Ashley interrupted. “Cannon?”

“My former commander,” Nate explained. “I was part of an elite platoon of the Combat Force. Called the EAGLES.”

“Eagles?” I asked. “You flew?”

“EAGLES. I won't even try to explain what it stands for. In short, we were trained to fly anything, pilot any kind of boat, drive any vehicle. We were experts in things that now give me nightmares. Everything. Cannon is no longer in the EAGLES platoon. He's now one of the top-ranking generals in the Combat Force. Imagine my surprise when he offered me a million dollars and the guaranteed privacy of a new identity for the rest of my life to help him with one last simple job. It didn't seem smart to turn him down.
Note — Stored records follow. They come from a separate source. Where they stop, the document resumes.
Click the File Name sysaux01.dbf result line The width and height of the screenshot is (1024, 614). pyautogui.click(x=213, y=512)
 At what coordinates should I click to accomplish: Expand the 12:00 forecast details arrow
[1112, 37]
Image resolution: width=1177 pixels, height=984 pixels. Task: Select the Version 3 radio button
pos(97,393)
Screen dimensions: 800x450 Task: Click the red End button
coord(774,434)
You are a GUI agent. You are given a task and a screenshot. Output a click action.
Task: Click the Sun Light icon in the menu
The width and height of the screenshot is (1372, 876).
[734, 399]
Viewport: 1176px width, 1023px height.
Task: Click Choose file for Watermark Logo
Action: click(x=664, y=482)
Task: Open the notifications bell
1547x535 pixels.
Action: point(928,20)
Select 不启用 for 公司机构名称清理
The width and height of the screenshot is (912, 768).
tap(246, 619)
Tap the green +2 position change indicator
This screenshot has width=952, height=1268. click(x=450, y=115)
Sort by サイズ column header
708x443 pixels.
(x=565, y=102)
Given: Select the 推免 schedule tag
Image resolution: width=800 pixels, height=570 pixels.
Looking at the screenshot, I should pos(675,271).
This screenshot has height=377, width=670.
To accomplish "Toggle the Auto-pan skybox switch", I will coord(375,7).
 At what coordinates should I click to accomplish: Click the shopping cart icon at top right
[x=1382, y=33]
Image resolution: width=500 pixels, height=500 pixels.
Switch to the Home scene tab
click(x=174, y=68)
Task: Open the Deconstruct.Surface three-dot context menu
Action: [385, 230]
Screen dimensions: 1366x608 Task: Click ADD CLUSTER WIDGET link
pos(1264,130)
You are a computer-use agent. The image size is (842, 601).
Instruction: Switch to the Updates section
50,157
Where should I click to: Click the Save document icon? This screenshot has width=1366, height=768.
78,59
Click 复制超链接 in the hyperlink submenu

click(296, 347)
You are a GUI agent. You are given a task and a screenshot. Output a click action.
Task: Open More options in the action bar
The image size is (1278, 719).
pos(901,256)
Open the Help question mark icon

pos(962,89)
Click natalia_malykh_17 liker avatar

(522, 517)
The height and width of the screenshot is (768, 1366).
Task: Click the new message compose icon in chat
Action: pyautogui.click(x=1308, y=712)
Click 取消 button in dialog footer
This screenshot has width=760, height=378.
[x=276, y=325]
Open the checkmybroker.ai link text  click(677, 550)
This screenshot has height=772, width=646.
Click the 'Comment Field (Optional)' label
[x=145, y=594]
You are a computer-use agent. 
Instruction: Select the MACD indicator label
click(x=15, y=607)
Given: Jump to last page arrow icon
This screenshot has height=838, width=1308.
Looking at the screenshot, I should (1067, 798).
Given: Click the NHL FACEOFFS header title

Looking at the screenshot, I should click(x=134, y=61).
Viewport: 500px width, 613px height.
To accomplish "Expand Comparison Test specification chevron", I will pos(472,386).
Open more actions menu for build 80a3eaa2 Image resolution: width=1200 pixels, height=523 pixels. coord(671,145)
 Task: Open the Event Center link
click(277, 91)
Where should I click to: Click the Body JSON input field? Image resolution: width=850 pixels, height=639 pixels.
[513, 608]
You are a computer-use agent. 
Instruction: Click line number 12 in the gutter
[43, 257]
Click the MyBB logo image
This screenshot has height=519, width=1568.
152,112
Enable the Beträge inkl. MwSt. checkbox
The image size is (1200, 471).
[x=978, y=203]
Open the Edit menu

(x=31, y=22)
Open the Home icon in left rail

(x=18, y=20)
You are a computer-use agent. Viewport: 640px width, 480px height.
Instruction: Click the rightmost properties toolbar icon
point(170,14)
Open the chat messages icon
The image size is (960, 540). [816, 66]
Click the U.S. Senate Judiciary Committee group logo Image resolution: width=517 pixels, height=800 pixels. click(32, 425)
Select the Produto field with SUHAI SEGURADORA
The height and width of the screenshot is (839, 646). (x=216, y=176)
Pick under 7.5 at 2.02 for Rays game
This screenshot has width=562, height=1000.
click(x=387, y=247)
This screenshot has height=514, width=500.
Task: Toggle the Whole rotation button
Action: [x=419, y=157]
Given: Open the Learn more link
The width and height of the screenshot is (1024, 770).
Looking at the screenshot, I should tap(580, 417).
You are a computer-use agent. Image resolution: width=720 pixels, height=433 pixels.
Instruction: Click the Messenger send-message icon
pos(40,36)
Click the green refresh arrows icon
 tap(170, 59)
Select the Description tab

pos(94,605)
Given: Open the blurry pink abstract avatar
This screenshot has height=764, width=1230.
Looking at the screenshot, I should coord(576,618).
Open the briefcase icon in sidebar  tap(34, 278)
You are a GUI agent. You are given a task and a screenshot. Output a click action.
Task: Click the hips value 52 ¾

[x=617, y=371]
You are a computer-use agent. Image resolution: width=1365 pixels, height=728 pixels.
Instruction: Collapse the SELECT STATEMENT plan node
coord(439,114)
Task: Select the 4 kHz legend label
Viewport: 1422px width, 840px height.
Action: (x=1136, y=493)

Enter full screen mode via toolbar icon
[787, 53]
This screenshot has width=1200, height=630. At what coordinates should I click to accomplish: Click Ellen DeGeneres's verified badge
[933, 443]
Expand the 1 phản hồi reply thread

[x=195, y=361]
Not when it was obvious he could find me whenever he wanted.”

“The simple job was to get us,” I said.

“Yup, again. He told me who you were and gave me descriptions and some clothes he promised would fit. He told me that you would be released from prison because of a hostage taking. He provided me with the neuron rifle, the black box, and the time and location to wait in ambush. He warned me about the tracking device on the swamp boat. And he told me that once I stopped the swamp boat, because of the tracking device, there would be very little time before more soldiers from the prison began pursuit.”